With the ICC Women’s T20 World Cup 2023 in South Africa barely a week away, a lot is riding on Team India, which has an interesting mix of spin and pace options, and a strong batting line-up. Mumbai girl Radha Yadav, 22, a slow left-arm spinner, is among the star performers.
Her father Omprakash Yadav, a shop vendor, and brothers Deepak and Rahul continue to run their “chhoti si dukaan” in Kandivli, where Yadav was raised. When we arrive at the shop to meet Omprakash, he is hardly surprised. “The last time the T20 World Cup took place, there was a long queue of cameramen and journalists here… the neighbours thought something had happened to Radha Yadav’s father [me],” he laughs. India made it to the finals, but lost to Australia.
Omprakash, who is in his late 50s, sells everything from vegetables to biscuits and cigarettes at the makeshift shop, which he runs from 6.30 am to 10.30 pm.
For the longest time, the family had a jhopdi at the same spot. “When the builder redeveloped this place, he gave us a 200-sq-ft shop in the building behind. We realised that nobody would come and buy vegetables there [as it doesn’t face the road], so we decided to continue running the shop here. We live there now,” he says. The family recently opened another shop in the next building, which is incidentally named after the daughter.

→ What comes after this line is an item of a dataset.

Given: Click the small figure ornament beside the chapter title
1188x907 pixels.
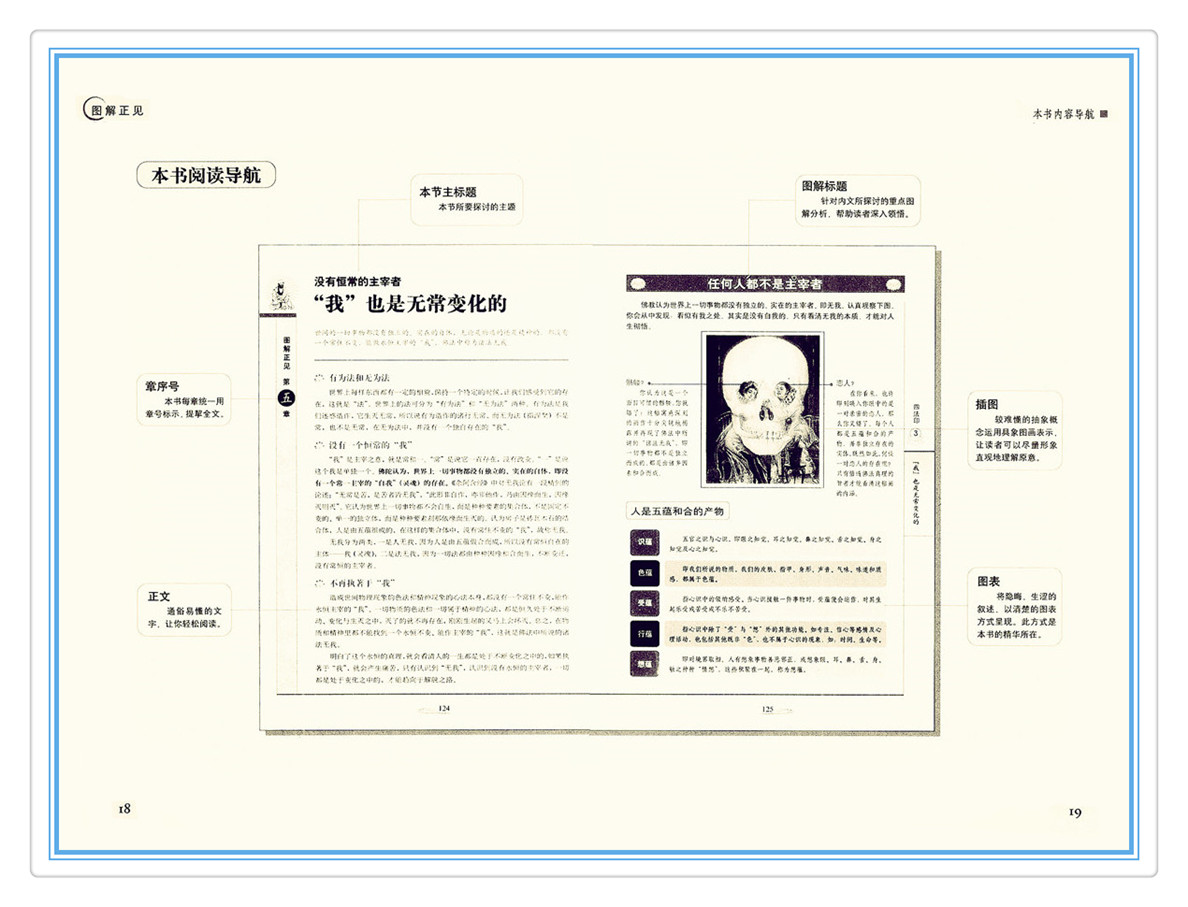Looking at the screenshot, I should point(282,295).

Omprakash moved to Mumbai in 1989, and started working as a milk vendor, travelling daily between Kandivli and the Worli dairy. Since the commute was becoming cumbersome, he bought this shop in 1995. Yadav, who is the youngest of four siblings, was born here five years later. All his children, he says, were obsessed with cricket. He himself remembers playing gilli danda as a child in his village. “That perhaps explains my children’s fascination with cricket,” he smiles.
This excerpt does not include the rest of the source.